Namun pencatatannya, bukan soal rindu dendam pada masa lalu di kampong halaman, melainkan mencaat upaya ketika merefleksikan diri, membangun
dialektika pengetahuan baru dalam memandang pengalaman masa lalu di kampong halaman. Dapat diistilahkan seperti pengelana yang menuntut ilmu ke
luar daerah dan pulang ke daerah asalnya untuk mengenal kabar perubahan dan menyelami kembali serta mencatat kondisi terkini daerahnya.
4.1. Sejarah Desa
Sepanjang perjalanan pulang kampong, gambaran sejarah masa lalu tergambarkan begitu nyata. Sampai di kampong, yang pertama dilakukan adalah
mengunjungi tokoh-tokoh tua di kampong. Yakup Hi Naser, seorang tokoh adat yang dianggap sebagai ’orang tua’ di desa menceritakan bahwa Desa Susupu,
berasal dari komunitas masyarakat yang berada di daerah pegunungan wilayah
Sahu. Komunitas ini adalah komunitas pedalaman, sering kali disebut sebagai
Sahu pedalaman. Sahu pedalaman adalah cikal bakal desa Susupu, sementara wilayah pesisir Barat pantai Sahu yang kelak menjadi Desa Susupu, sekitar
1200 M masih merupakan daerah tak berpenghuni. Semua komunitas masyarakat bermukim di daratan pedalaman Sahu, di kampong Balisoang,
Taraudu, Idamgamlamo, dan Gamomeng. Mulanya masyarakat di pedalaman Suku Sahu masih menganut
kepercayaan animism, percaya kepada roh-roh halus, pohon-pohon, batu-batuan yang di anggap memiliki kekuatan supranatural. Kepercayaan animism menjadi
pudar ketika pengaruh agama Kristen dan Islam masuk di Pulau Halmahera, termasuk di Kecamatan Sahu. Pengaruh agama kristen sangat kuat, disebabkan
kehadiran para misionaris di Sahu, sehingga agama kristen menjadi agama mayoritas pada masyarakat suku sahu. Sementara terdapat sebagian kecil
masyarakat suku Sahu memilih menganut agama Islam.

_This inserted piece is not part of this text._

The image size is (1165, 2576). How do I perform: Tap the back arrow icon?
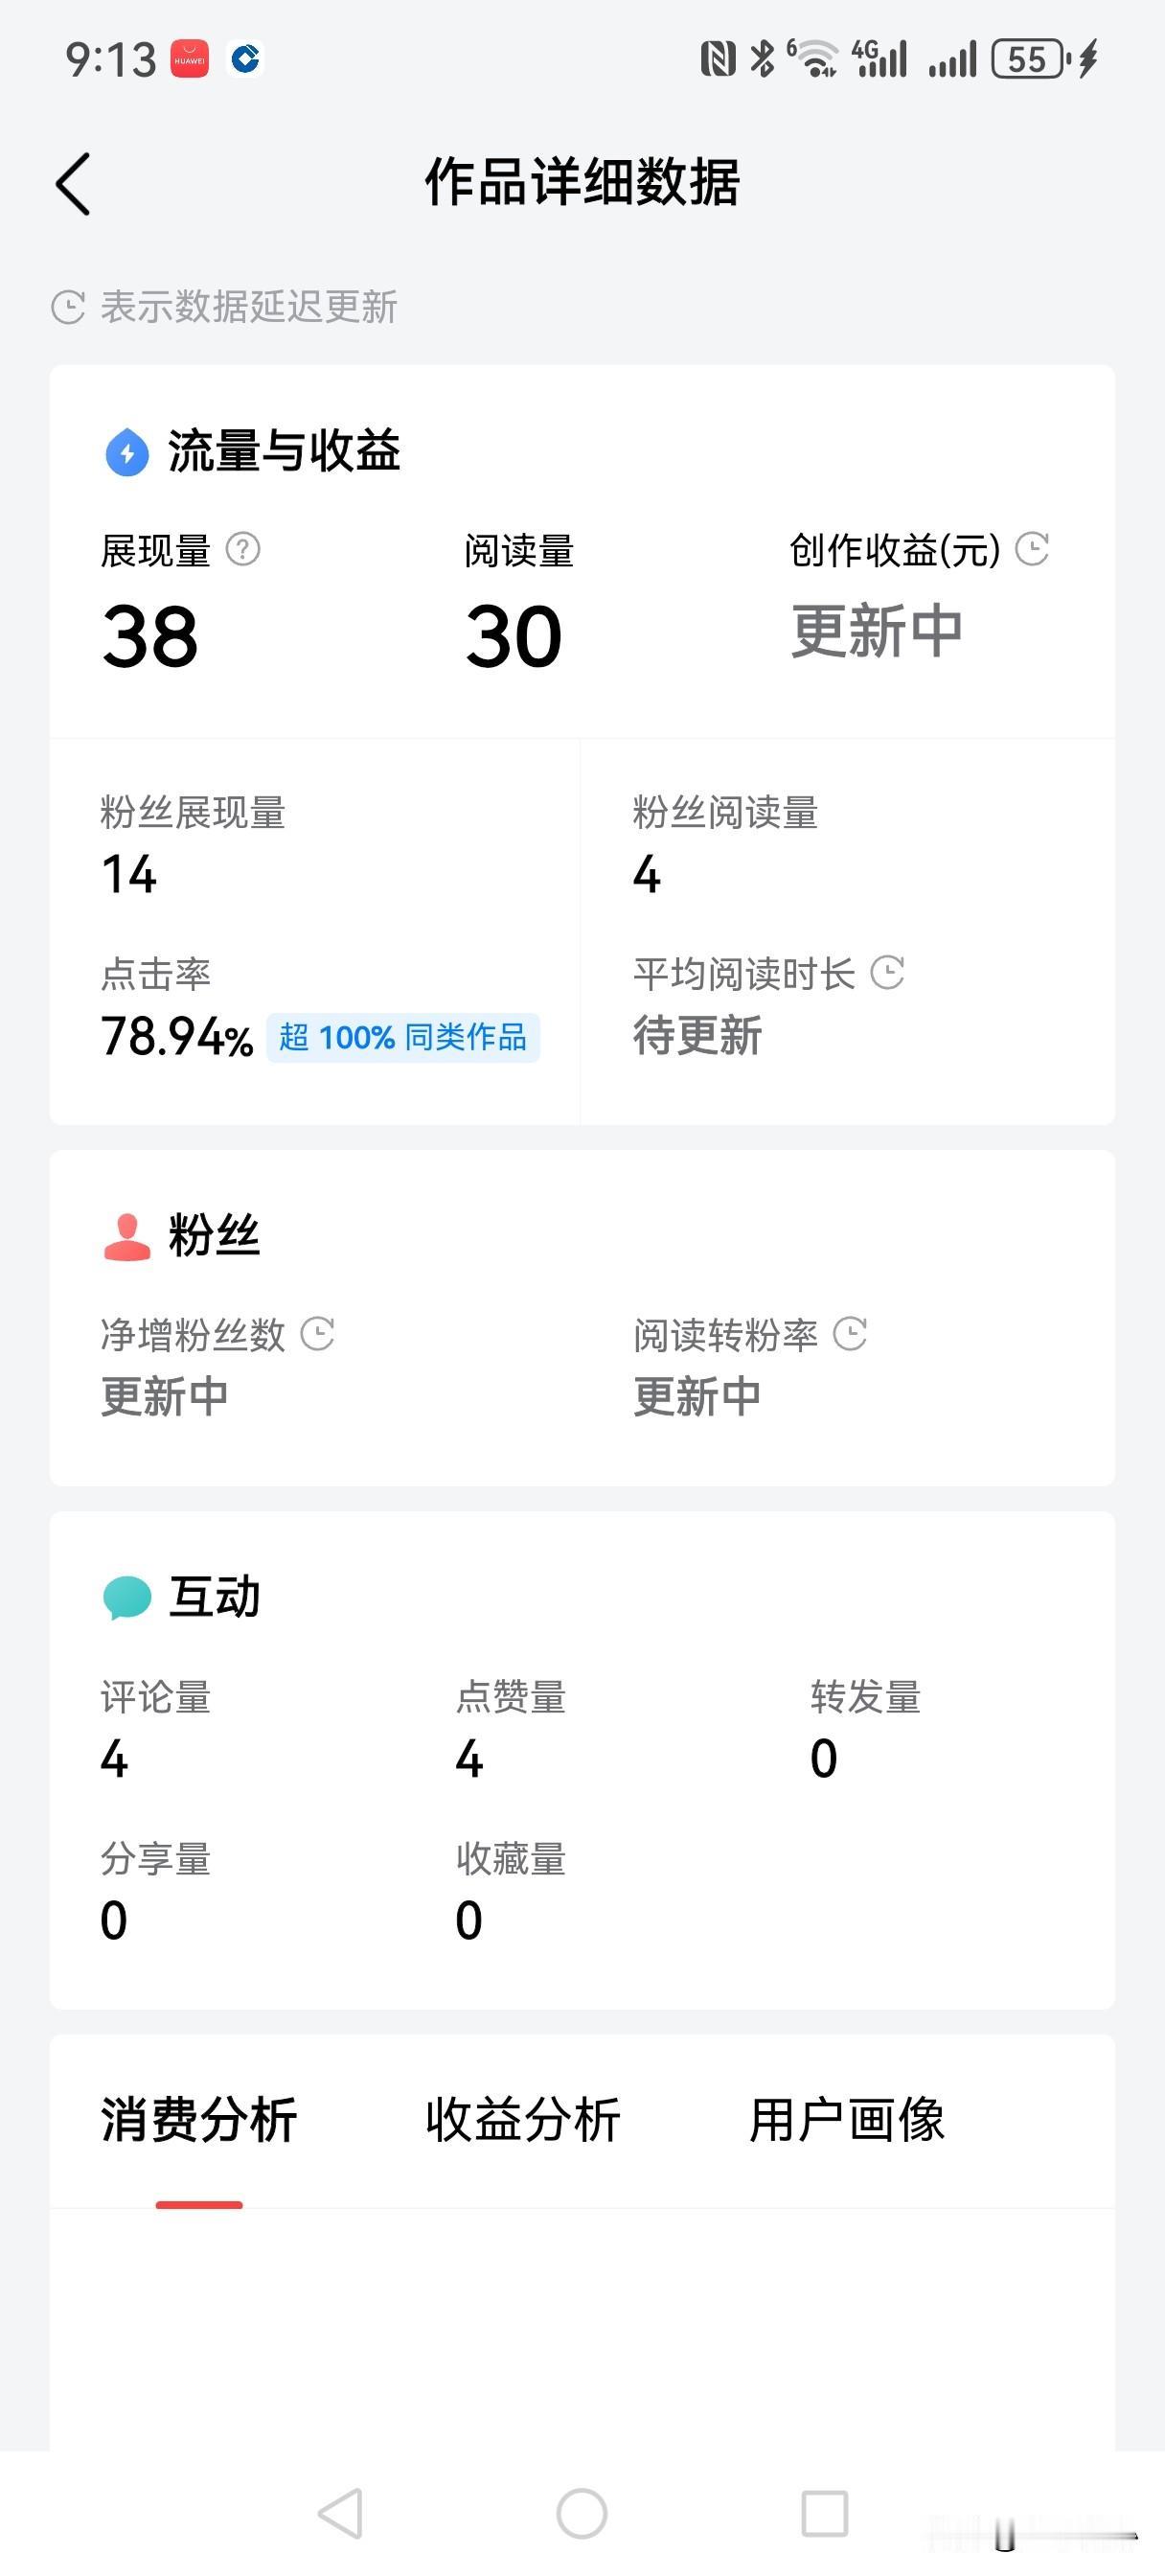click(73, 184)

Memudarnya sistem kepercayaan lokal asli, tentu memberikan pemahaman bahwa kehadiran agama sebagai ideologi mampu membawa
perubahan terhadap masyarakat di daerah penelitian. Hal ini memperkuat kesimpulan Dove 1985 yang menyatakan, bahwa tergusurnya agama lokal di
suku Wana sebagai akibat dari modernisasi, berhasil membawa masuk agama baru dan menggusur agama lokal. Dengan demikian sangat keliru jika
memandang agama hanya mampu memperlambat proses perubahan. Ini adalah suatu kesimpulan yang keliru. Justru sebaliknya ideologi, termasuk ideologi
agama juga dapat mempermudah perubahan. Demikian tesis Max Weber 2002 dalam studinya tentang etika protestan dan semangat kapitalisme
Komunitas Sahu mengenal ikrar ”galib se likudi”. Makna ikrar tersebut
adalah suatu kesepakatan dan perjanjian masyarakat Sahu atas pilihan agama yang di anut. Perbedaan agama kemudian membuat komunitas yang memeluk
islam lebih memilih keluar dari kampong aslinya Sahu meninggalkan kerabatnya, saudaranya untuk pindah dan membuat suatu pemukiman tersendiri
di daerah Saroang . Daerah Saroang dapat ditempuh dengan waktu 15 menit jalan kaki dari desa Balisoang. Saroang merupakan bukti sejarah masjid
pertama kali dibangun sebagai tempat ibadah umat islam di Kecamatan Sahu. Penyiar agama Islam di daerah Sahu adalah berasal dari Bangsa Arab
yang bernama Bafagehe. Bafagehe mengajarkan Islam di daratan Sahu dengan metode pengajaran menggunakan syair-syair Islam dan diterjemahkan dengan
bahasa Ternate, yang dikenal masyarakat sebagai ”dola bololo”. Bafagehe
meninggal pada usia yang ke 120 tahun dan di makamkan di wilayah Sahu. Makamnya telah dijadikan sebagai jere tempat keramat oleh masyarakat
masyarakat setempat. Ada dua alasan mengapa masyarakat yang memeluk Islam memilih
berpindah ke pesisir pantai Barat Sahu. Versi pertama adalah karena perbedaan keyakinan. Versi kedua mengatakan bahwa keluarnya masyarakat
dari pedalaman Sahu ke pantai pesisir Barat Sahu, merupakan keinginan untuk mengembangkan variasi mata pencaharian sebagai nelayan.